INSPIRASI, SINKAP.info – Sariman lahir dan dibesarkan di lokasi sulit untuk mengakses pendidikan. Keinginan untuk bersekolah Sariman harus menempuh jarak 5 km berjalan kaki dari rumahnya. Anak kedua dari tiga bersaudara ini hidup bersama suku Akit sebagai Komunitas Adat Terpencil di kecamatan Rangsang kabupaten Kepulauan Meranti.
Keinginan yang kuat untuk bersekolah, Sariman belajar dan bermain di lingkungan Muslim. Hidayah menyapa, Sariman pun memilih Islam meskipun kesehariannya tinggal bersama keluarga yang masih non muslim.
“Di Islam kita diberikan akses untuk belajar terus menerus, meskipun dulu saya belum syahadat namun saya tetap diberikan kesempatan untuk belajar, bahkan saya hafal bacaan shalat dan nama-nama nabi sebelum saya jadi mualaf,” kata Sariman dikutip cendikiabaznas, Selasa (15/2).
Diceritakan, Jarak dan kondisi keluarga tak pernah membuat Sariman patah arang, dengan teguh bersama suku akit yang lain terus berjuang untuk mengenyam pendidikan. Dengan kegiatan pengajian, pembelajaran inilah yang menjadi alasan ia ikut bergabung meskipun bukan dari agama yang sama.
Keinginan ia untuk terus belajar mengantarkan harapannya mengenyam pendidikan di Sekolah Cendekia BAZNAS. Difasilitasi akses BAZNAS Kabupaten Meranti dan BAZNAS Provinsi Riau, ia berangkat dan berniat mengubah wajah desa kelahirannya.

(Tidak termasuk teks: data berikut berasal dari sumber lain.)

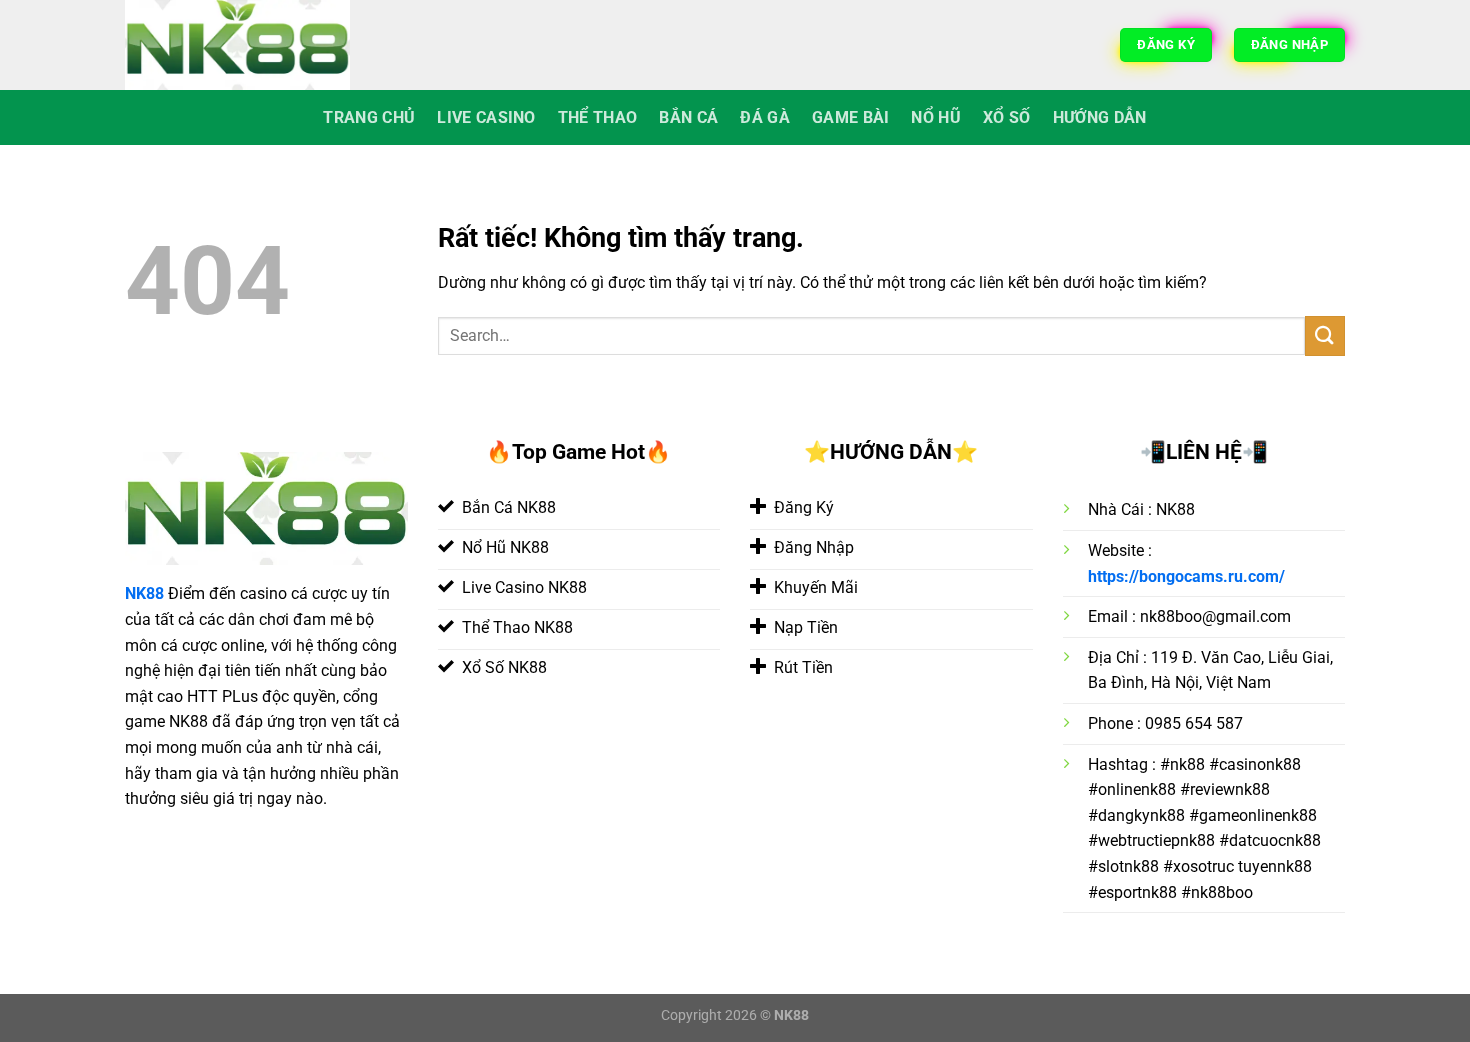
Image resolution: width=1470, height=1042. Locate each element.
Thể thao (598, 117)
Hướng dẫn (1100, 117)
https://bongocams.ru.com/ (1186, 576)
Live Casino (486, 117)
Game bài (851, 117)
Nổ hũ (936, 117)
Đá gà (765, 117)
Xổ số (1007, 117)
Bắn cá (688, 117)
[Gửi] (1325, 335)
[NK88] (244, 45)
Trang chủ (369, 117)
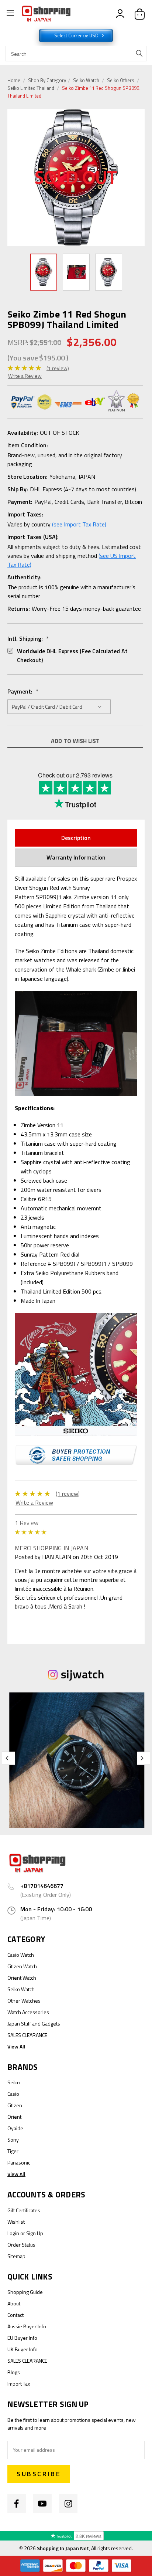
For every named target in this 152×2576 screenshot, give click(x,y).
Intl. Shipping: (28, 638)
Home (13, 80)
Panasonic (18, 2162)
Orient (14, 2117)
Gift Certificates (23, 2210)
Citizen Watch (22, 1966)
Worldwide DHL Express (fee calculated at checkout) (72, 655)
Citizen (14, 2105)
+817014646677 (41, 1885)
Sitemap (16, 2256)
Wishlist (16, 2222)
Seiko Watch (86, 80)
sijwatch (82, 1674)
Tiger (12, 2151)
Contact (15, 2315)
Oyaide (15, 2128)
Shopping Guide (25, 2292)
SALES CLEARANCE (27, 2035)
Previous (14, 177)
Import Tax (18, 2383)
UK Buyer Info (22, 2349)
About (13, 2303)
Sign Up (34, 2233)
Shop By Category (47, 80)
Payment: (22, 691)
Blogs (13, 2372)
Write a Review (25, 376)
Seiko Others (120, 80)
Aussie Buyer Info (26, 2326)
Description (76, 837)
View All (16, 2046)
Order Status (21, 2244)
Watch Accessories (28, 2012)
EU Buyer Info (22, 2338)
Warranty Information (76, 857)
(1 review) (57, 368)
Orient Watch (21, 1978)
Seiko (13, 2082)
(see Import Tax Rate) (79, 524)
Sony (13, 2139)
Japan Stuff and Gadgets (33, 2023)
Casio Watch (20, 1955)
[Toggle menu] (10, 14)
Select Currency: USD (77, 35)
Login (13, 2233)
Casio (13, 2094)
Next (139, 177)
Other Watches (24, 2000)
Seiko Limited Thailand (30, 88)
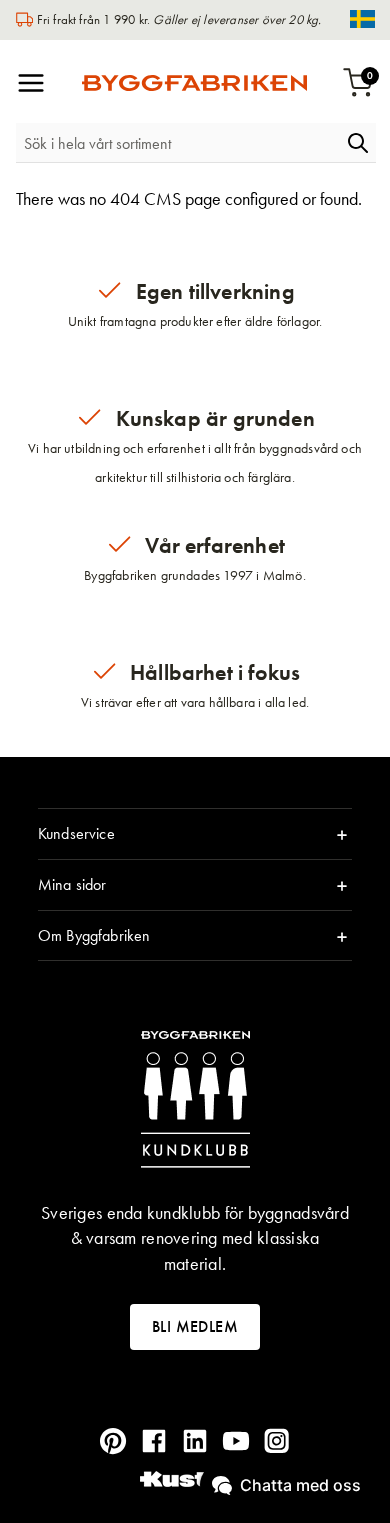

“Setiap hari diawal masuk saya belajar membaca al-Quran, malu memang diawal, karena semua teman di Sekolah sudah bisa, namun alhamdulillah lingkungan sekolah justru mendukung sehingga saya terbantu tidak malu dan lebih semangat,” kenangnya.
Dengan giat belajar dan menghafal, saat ini siswa kelas 10 di Sekolah Cendekia BAZNAS tersebut telah hafal 6 Juz dan 85 Hadist pilihan. Sebuah prestasi yang luar biasa baginya, tentu ilmu ini akan ia baktikan untuk daerahnya tercinta.
“Saya harus mewujudkan itu agar rantai keilmuan terus berjalan. Saya ingin hadirkan cahaya hidayah untuk warga disana, khususnya keluarga,” tandasnya.